Why Momentum Works (2017)
a year ago
- #momentum
- #gradient descent
- #optimization
- Gradient descent is a method for optimization, described as a man walking down a hill, following the steepest path downwards with slow but steady progress.
- Momentum is introduced as a modification to gradient descent, likened to a heavy ball rolling down the hill, which smooths and accelerates the descent, helping to overcome oscillations and local minima.
- The standard explanation of momentum lacks depth in explaining its behaviors, suggesting a need for a more precise model to understand its dynamics.
- The convex quadratic model is proposed as a balance between simplicity and richness, allowing for a closed-form understanding of momentum's local dynamics.
- Gradient descent's limitations are highlighted, including its slow convergence and susceptibility to pathological curvature, which leads to slow progress in certain directions.
- Momentum is presented as a solution to gradient descent's limitations, offering acceleration and improved convergence by introducing a memory term to the updates.

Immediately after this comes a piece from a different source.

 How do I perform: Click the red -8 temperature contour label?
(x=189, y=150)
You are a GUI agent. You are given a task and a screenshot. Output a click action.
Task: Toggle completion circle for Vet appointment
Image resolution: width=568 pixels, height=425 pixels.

- Momentum's effectiveness is underscored by its quadratic speedup on many functions and its optimality in a technical sense, as per Nesterov's lower bound.
- The analysis extends to polynomial regression, illustrating how momentum and gradient descent interact with the problem's structure, particularly in terms of eigenfeatures and robustness.
- Early stopping is discussed as a heuristic that leverages the dynamics of optimization to prevent overfitting, akin to regularization methods.
- The limits of first-order optimization methods are explored, with a focus on the 'worst function in the world' scenario, demonstrating the inherent limitations of these methods.
- The article concludes by acknowledging the ongoing exploration of momentum's interpretations and the potential for further advancements in optimization techniques.